[Stored records]
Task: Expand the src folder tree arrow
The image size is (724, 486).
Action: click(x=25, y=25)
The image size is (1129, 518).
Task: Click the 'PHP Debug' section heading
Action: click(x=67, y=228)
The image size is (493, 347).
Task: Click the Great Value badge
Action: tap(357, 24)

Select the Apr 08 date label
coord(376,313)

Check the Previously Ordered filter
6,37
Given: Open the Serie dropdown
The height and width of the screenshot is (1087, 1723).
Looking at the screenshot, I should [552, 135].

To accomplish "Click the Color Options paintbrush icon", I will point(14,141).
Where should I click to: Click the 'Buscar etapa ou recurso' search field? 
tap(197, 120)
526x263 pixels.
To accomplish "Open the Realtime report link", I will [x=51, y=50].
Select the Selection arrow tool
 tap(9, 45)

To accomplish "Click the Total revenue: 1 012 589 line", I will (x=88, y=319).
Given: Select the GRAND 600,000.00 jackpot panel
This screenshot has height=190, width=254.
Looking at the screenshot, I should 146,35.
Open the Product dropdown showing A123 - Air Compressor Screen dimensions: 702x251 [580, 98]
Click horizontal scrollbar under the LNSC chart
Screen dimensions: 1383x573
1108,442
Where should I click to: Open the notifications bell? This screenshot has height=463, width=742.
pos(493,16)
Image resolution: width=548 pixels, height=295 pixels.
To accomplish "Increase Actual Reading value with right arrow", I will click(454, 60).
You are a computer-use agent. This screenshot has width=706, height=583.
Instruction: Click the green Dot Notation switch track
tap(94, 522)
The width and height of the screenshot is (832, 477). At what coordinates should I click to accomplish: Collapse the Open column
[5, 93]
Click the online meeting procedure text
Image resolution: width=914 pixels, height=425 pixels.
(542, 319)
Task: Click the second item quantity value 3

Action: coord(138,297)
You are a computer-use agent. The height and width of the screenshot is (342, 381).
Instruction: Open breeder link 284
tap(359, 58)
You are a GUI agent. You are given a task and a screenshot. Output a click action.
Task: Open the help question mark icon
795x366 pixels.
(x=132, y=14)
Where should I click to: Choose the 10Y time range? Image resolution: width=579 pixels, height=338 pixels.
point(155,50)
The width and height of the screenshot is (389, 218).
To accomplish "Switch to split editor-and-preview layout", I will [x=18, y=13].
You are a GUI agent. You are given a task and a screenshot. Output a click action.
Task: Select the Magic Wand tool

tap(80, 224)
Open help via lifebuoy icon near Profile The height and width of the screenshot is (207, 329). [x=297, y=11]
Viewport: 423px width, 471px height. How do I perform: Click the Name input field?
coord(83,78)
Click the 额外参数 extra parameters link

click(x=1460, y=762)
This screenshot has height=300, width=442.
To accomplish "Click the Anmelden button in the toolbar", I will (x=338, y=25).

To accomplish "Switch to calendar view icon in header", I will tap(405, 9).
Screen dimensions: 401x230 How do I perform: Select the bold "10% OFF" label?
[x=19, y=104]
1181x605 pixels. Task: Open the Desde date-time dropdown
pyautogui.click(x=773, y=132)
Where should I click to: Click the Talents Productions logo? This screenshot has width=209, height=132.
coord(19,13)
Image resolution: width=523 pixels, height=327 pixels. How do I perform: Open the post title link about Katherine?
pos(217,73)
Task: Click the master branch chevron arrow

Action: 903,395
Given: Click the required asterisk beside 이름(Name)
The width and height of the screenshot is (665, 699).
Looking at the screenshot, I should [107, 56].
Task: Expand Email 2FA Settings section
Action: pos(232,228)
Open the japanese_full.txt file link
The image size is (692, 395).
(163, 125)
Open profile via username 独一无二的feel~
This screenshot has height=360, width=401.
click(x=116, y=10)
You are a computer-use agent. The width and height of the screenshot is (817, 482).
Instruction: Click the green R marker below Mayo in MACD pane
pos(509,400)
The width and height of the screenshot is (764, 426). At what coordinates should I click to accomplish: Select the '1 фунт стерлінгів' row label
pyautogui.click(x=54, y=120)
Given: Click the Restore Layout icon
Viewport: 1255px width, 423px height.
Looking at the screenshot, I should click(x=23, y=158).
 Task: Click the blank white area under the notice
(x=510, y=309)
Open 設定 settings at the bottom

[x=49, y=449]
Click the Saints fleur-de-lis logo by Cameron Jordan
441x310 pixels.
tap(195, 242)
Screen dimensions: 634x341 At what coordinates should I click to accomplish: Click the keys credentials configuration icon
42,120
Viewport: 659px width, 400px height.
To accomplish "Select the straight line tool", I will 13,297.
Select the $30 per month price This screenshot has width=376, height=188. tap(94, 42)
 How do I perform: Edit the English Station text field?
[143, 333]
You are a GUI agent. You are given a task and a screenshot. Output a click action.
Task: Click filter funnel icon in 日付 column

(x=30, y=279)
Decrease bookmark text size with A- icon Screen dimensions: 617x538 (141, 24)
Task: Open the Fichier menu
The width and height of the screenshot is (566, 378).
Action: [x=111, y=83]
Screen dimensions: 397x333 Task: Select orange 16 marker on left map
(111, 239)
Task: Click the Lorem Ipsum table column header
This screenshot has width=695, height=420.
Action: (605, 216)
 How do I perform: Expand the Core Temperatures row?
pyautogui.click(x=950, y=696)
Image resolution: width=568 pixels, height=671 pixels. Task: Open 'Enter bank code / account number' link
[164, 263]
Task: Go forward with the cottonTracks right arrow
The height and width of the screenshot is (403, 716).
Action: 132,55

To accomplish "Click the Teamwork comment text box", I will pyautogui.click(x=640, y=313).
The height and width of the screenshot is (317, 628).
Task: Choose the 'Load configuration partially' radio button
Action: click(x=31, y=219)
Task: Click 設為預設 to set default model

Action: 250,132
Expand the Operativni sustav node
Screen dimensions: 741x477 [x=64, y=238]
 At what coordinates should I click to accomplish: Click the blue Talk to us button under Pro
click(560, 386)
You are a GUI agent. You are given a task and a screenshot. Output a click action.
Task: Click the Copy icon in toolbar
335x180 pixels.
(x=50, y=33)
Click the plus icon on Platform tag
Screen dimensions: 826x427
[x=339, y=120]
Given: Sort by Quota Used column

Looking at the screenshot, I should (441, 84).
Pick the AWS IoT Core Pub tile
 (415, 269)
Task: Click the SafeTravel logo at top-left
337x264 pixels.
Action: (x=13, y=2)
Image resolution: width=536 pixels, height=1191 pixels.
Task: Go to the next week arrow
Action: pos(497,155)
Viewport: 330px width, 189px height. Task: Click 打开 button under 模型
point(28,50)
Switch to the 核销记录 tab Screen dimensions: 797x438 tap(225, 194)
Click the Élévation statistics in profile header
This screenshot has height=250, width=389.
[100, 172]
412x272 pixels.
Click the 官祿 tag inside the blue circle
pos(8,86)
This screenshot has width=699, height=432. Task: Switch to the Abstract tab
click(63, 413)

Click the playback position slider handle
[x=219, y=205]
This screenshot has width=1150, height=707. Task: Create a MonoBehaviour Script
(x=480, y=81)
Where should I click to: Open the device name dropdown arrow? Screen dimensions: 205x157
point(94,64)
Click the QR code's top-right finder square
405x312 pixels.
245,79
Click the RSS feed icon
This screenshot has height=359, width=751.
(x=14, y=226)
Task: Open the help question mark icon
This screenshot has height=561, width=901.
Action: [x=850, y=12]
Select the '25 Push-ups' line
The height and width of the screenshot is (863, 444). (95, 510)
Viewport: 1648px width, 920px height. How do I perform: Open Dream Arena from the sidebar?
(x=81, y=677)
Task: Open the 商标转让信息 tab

### REQUIREMENTS
Rewrite every line of the records above as a numbered list, omitting the blank lines.

### TASK SOLUTION
1. Task: Expand the src folder tree arrow
2. The image size is (724, 486).
3. Action: click(x=25, y=25)
4. The image size is (1129, 518).
5. Task: Click the 'PHP Debug' section heading
6. Action: click(x=67, y=228)
7. The image size is (493, 347).
8. Task: Click the Great Value badge
9. Action: tap(357, 24)
10. Select the Apr 08 date label
11. coord(376,313)
12. Check the Previously Ordered filter
13. 6,37
14. Given: Open the Serie dropdown
15. The height and width of the screenshot is (1087, 1723).
16. Looking at the screenshot, I should [552, 135].
17. To accomplish "Click the Color Options paintbrush icon", I will point(14,141).
18. Where should I click to: Click the 'Buscar etapa ou recurso' search field? 
19. tap(197, 120)
20. 526x263 pixels.
21. To accomplish "Open the Realtime report link", I will [x=51, y=50].
22. Select the Selection arrow tool
23.  tap(9, 45)
24. To accomplish "Click the Total revenue: 1 012 589 line", I will (x=88, y=319).
25. Given: Select the GRAND 600,000.00 jackpot panel
26. This screenshot has height=190, width=254.
27. Looking at the screenshot, I should 146,35.
28. Open the Product dropdown showing A123 - Air Compressor Screen dimensions: 702x251 [580, 98]
29. Click horizontal scrollbar under the LNSC chart
30. Screen dimensions: 1383x573
31. 1108,442
32. Where should I click to: Open the notifications bell? This screenshot has height=463, width=742.
33. pos(493,16)
34. Image resolution: width=548 pixels, height=295 pixels.
35. To accomplish "Increase Actual Reading value with right arrow", I will click(454, 60).
36. You are a computer-use agent. This screenshot has width=706, height=583.
37. Instruction: Click the green Dot Notation switch track
38. tap(94, 522)
39. The width and height of the screenshot is (832, 477). At what coordinates should I click to accomplish: Collapse the Open column
40. [5, 93]
41. Click the online meeting procedure text
42. Image resolution: width=914 pixels, height=425 pixels.
43. (542, 319)
44. Task: Click the second item quantity value 3
45. Action: coord(138,297)
46. You are a computer-use agent. The height and width of the screenshot is (342, 381).
47. Instruction: Open breeder link 284
48. tap(359, 58)
49. You are a GUI agent. You are given a task and a screenshot. Output a click action.
50. Task: Open the help question mark icon
51. 795x366 pixels.
52. (x=132, y=14)
53. Where should I click to: Choose the 10Y time range? Image resolution: width=579 pixels, height=338 pixels.
54. point(155,50)
55. The width and height of the screenshot is (389, 218).
56. To accomplish "Switch to split editor-and-preview layout", I will [x=18, y=13].
57. You are a GUI agent. You are given a task and a screenshot. Output a click action.
58. Task: Select the Magic Wand tool
59. tap(80, 224)
60. Open help via lifebuoy icon near Profile The height and width of the screenshot is (207, 329). [x=297, y=11]
61. Viewport: 423px width, 471px height. How do I perform: Click the Name input field?
62. coord(83,78)
63. Click the 额外参数 extra parameters link
64. click(x=1460, y=762)
65. This screenshot has height=300, width=442.
66. To accomplish "Click the Anmelden button in the toolbar", I will (x=338, y=25).
67. To accomplish "Switch to calendar view icon in header", I will tap(405, 9).
68. Screen dimensions: 401x230 How do I perform: Select the bold "10% OFF" label?
69. [x=19, y=104]
70. 1181x605 pixels. Task: Open the Desde date-time dropdown
71. pyautogui.click(x=773, y=132)
72. Where should I click to: Click the Talents Productions logo? This screenshot has width=209, height=132.
73. coord(19,13)
74. Image resolution: width=523 pixels, height=327 pixels. How do I perform: Open the post title link about Katherine?
75. pos(217,73)
76. Task: Click the master branch chevron arrow
77. Action: 903,395
78. Given: Click the required asterisk beside 이름(Name)
79. The width and height of the screenshot is (665, 699).
80. Looking at the screenshot, I should [107, 56].
81. Task: Expand Email 2FA Settings section
82. Action: pos(232,228)
83. Open the japanese_full.txt file link
84. The image size is (692, 395).
85. (163, 125)
86. Open profile via username 独一无二的feel~
87. This screenshot has height=360, width=401.
88. click(x=116, y=10)
89. You are a computer-use agent. The width and height of the screenshot is (817, 482).
90. Instruction: Click the green R marker below Mayo in MACD pane
91. pos(509,400)
92. The width and height of the screenshot is (764, 426). At what coordinates should I click to accomplish: Select the '1 фунт стерлінгів' row label
93. pyautogui.click(x=54, y=120)
94. Given: Click the Restore Layout icon
95. Viewport: 1255px width, 423px height.
96. Looking at the screenshot, I should click(x=23, y=158).
97.  Task: Click the blank white area under the notice
98. (x=510, y=309)
99. Open 設定 settings at the bottom
100. [x=49, y=449]
101. Click the Saints fleur-de-lis logo by Cameron Jordan
102. 441x310 pixels.
103. tap(195, 242)
104. Screen dimensions: 634x341 At what coordinates should I click to accomplish: Click the keys credentials configuration icon
105. 42,120
106. Viewport: 659px width, 400px height.
107. To accomplish "Select the straight line tool", I will 13,297.
108. Select the $30 per month price This screenshot has width=376, height=188. tap(94, 42)
109.  How do I perform: Edit the English Station text field?
110. [143, 333]
111. You are a GUI agent. You are given a task and a screenshot. Output a click action.
112. Task: Click filter funnel icon in 日付 column
113. (x=30, y=279)
114. Decrease bookmark text size with A- icon Screen dimensions: 617x538 (141, 24)
115. Task: Open the Fichier menu
116. The width and height of the screenshot is (566, 378).
117. Action: [x=111, y=83]
118. Screen dimensions: 397x333 Task: Select orange 16 marker on left map
119. (111, 239)
120. Task: Click the Lorem Ipsum table column header
121. This screenshot has width=695, height=420.
122. Action: (605, 216)
123.  How do I perform: Expand the Core Temperatures row?
124. pyautogui.click(x=950, y=696)
125. Image resolution: width=568 pixels, height=671 pixels. Task: Open 'Enter bank code / account number' link
126. [164, 263]
127. Task: Go forward with the cottonTracks right arrow
128. The height and width of the screenshot is (403, 716).
129. Action: 132,55
130. To accomplish "Click the Teamwork comment text box", I will pyautogui.click(x=640, y=313).
131. The height and width of the screenshot is (317, 628).
132. Task: Choose the 'Load configuration partially' radio button
133. Action: click(x=31, y=219)
134. Task: Click 設為預設 to set default model
135. Action: 250,132
136. Expand the Operativni sustav node
137. Screen dimensions: 741x477 [x=64, y=238]
138.  At what coordinates should I click to accomplish: Click the blue Talk to us button under Pro
139. click(560, 386)
140. You are a GUI agent. You are given a task and a screenshot. Output a click action.
141. Task: Click the Copy icon in toolbar
142. 335x180 pixels.
143. (x=50, y=33)
144. Click the plus icon on Platform tag
145. Screen dimensions: 826x427
146. [x=339, y=120]
147. Given: Sort by Quota Used column
148. Looking at the screenshot, I should (441, 84).
149. Pick the AWS IoT Core Pub tile
150.  (415, 269)
151. Task: Click the SafeTravel logo at top-left
152. 337x264 pixels.
153. Action: (x=13, y=2)
154. Image resolution: width=536 pixels, height=1191 pixels.
155. Task: Go to the next week arrow
156. Action: pos(497,155)
157. Viewport: 330px width, 189px height. Task: Click 打开 button under 模型
158. point(28,50)
159. Switch to the 核销记录 tab Screen dimensions: 797x438 tap(225, 194)
160. Click the Élévation statistics in profile header
161. This screenshot has height=250, width=389.
162. [100, 172]
163. 412x272 pixels.
164. Click the 官祿 tag inside the blue circle
165. pos(8,86)
166. This screenshot has width=699, height=432. Task: Switch to the Abstract tab
167. click(63, 413)
168. Click the playback position slider handle
169. [x=219, y=205]
170. This screenshot has width=1150, height=707. Task: Create a MonoBehaviour Script
171. (x=480, y=81)
172. Where should I click to: Open the device name dropdown arrow? Screen dimensions: 205x157
173. point(94,64)
174. Click the QR code's top-right finder square
175. 405x312 pixels.
176. 245,79
177. Click the RSS feed icon
178. This screenshot has height=359, width=751.
179. (x=14, y=226)
180. Task: Open the help question mark icon
181. This screenshot has height=561, width=901.
182. Action: [x=850, y=12]
183. Select the '25 Push-ups' line
184. The height and width of the screenshot is (863, 444). (95, 510)
185. Viewport: 1648px width, 920px height. How do I perform: Open Dream Arena from the sidebar?
186. (x=81, y=677)
187. Task: Open the 商标转让信息 tab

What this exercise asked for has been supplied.